What is expected: Render the records as a two-column CSV with the headers task and answer. Start with the line containing "570x227 pixels. How" and go on through the line containing "[x=325, y=113]". Give one row per record, with the record's text under task and its answer under answer, and put each field in quotes with line breaks turned into spaces.

Rows:
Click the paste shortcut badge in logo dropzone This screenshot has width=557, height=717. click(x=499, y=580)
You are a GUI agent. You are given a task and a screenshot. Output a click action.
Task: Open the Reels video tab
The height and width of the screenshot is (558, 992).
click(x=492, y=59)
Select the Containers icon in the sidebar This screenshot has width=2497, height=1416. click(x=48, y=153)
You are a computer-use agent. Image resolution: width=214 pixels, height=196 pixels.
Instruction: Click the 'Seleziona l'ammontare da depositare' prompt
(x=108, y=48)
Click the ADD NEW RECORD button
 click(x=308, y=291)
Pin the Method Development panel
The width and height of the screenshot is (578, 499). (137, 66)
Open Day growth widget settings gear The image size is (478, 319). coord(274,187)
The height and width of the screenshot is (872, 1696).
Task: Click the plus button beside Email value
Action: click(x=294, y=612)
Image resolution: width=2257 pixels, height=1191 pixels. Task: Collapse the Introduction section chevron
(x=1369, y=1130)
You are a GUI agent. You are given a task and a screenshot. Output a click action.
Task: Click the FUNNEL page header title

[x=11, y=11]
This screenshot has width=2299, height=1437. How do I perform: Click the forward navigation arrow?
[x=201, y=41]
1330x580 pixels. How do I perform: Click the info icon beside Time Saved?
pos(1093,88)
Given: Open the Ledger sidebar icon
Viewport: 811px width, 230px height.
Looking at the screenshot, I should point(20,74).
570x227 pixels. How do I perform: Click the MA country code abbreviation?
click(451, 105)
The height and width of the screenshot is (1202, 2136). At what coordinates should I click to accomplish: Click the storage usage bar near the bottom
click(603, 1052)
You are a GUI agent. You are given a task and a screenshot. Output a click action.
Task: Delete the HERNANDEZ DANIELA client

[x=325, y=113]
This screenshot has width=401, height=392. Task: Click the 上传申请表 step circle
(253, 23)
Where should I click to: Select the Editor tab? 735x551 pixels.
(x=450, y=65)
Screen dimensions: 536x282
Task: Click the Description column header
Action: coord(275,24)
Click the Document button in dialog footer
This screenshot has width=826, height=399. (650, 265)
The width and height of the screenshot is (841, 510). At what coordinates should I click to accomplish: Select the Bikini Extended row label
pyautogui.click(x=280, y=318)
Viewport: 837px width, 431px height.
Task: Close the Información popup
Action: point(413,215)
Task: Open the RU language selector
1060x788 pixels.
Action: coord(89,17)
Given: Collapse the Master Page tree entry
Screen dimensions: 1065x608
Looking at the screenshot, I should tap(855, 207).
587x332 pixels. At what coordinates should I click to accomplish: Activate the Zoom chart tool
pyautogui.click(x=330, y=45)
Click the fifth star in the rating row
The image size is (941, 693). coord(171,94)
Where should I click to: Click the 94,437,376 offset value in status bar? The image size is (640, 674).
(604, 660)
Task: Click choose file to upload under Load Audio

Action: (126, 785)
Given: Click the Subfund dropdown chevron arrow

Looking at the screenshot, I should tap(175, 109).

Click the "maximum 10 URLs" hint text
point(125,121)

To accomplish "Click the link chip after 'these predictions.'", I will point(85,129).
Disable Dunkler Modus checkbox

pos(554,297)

Exercise output:
task,answer
"570x227 pixels. How do I perform: Click the MA country code abbreviation?","click(451, 105)"
"The height and width of the screenshot is (1202, 2136). At what coordinates should I click to accomplish: Click the storage usage bar near the bottom","click(603, 1052)"
"You are a GUI agent. You are given a task and a screenshot. Output a click action. Task: Delete the HERNANDEZ DANIELA client","[x=325, y=113]"